US, UK e-garbage is now ours
As if the country’s own pile of untreated hazardous electronic waste was not enough, the government has quietly cleared decks to make India a dumpyard for developed countries. All in the name of recycling. Avishek G Dastidar reports.
As if the country’s own pile of untreated hazardous electronic waste was not enough, the government has quietly cleared decks to make India a dumpyard for developed countries. All in the name of recycling.

The Ministry of Environment and Forests has allowed a private recycling company to import a huge amount of e-waste from the US and the UK.
The company is allowed to import yearly 8,000 metric tones of e-waste—more than half of entire Delhi's yearly e-waste generation.
Sensing the government's mood, around 15 other 'formal' recyclers of e-waste, too, are seeking similar permission—to open the floodgates of the West's e-waste into the country.
Environmental experts are livid at this development. A few NGOs have written to Environment Minister Jairam Ramesh for intervention.
“This is a terrible blunder," said Ravi Aggarwal of Delhi-based NGO Toxics Link. "Instead of recycling its own e-waste, India wants to clean for other countries. Actually, the waste contains precious materials like gold, copper and palladium, which are cherry-picked while hazardous components are dumped.”
A committee of technical experts has given the green signal, explained a Joint Secretary concerned with e-waste.
"Although allowing import of e-waste is not the norm, we have done this for the first time on an experimental basis," he said. "We will also bring out regulations for better collection of domestic e-waste."
Attero, the company, which has been granted the clearance, says it would prioritise domestic e-waste but needs a constant flow waste to stay afloat.
"In India, we are yet to set up a proper system to collect the huge amount of e-waste generated every year.

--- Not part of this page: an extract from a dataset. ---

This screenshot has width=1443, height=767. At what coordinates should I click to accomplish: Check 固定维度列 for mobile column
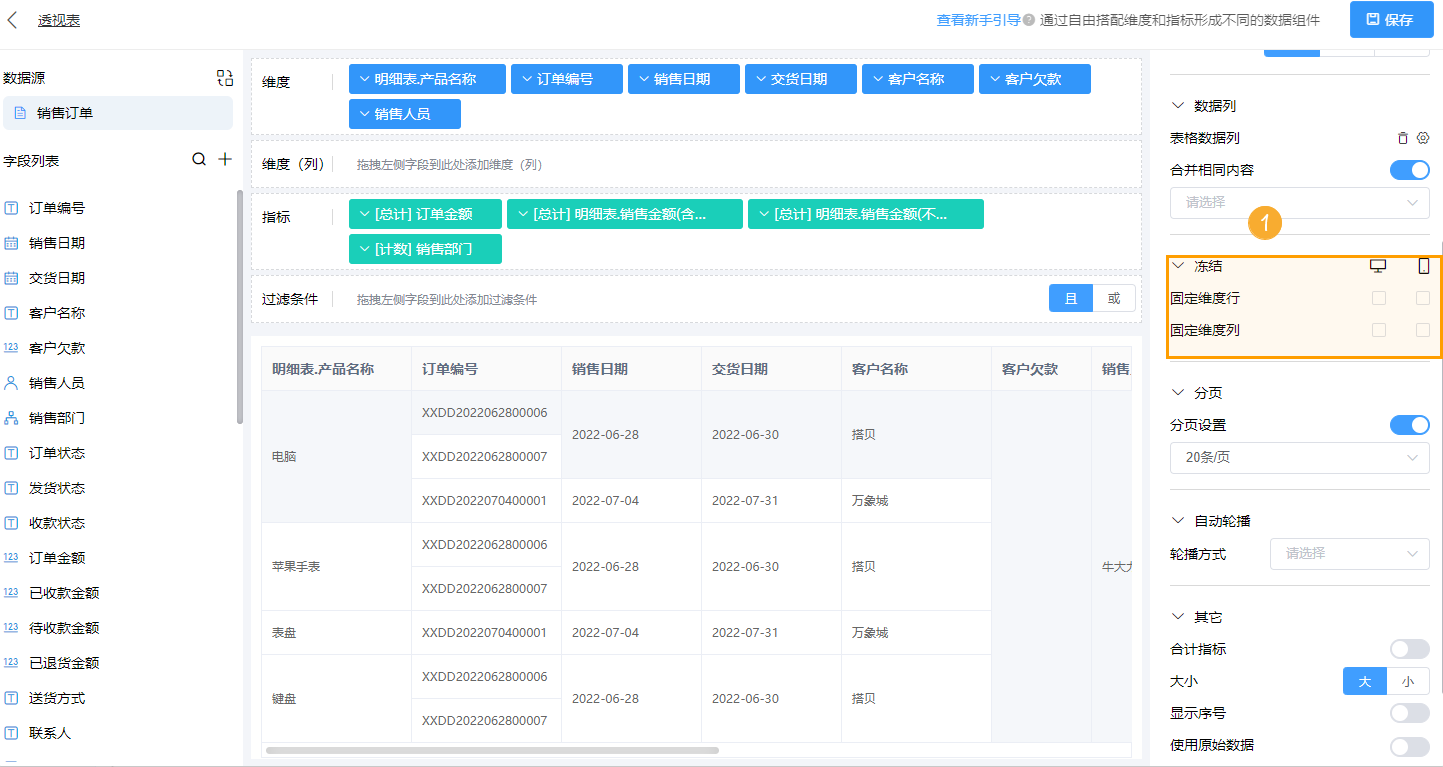1423,330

It's to the tune of 3.5 lakh metric tonnes," said Rohan Gupta, Chief Operative Officer, Attero Pvt Ltd.
Delhi, Mumbai and Bangalore are hubs of illegal, unorganised recyling.
When monitors are broken, they emit dust of toxic metal lead present in the tubes; mix of nitric and sulphuric acids to melt circuit boards and copper wires releases poisonous fumes and; burning of materials made of polyvinyl chloride emit cancer-causing fumes called dioxin.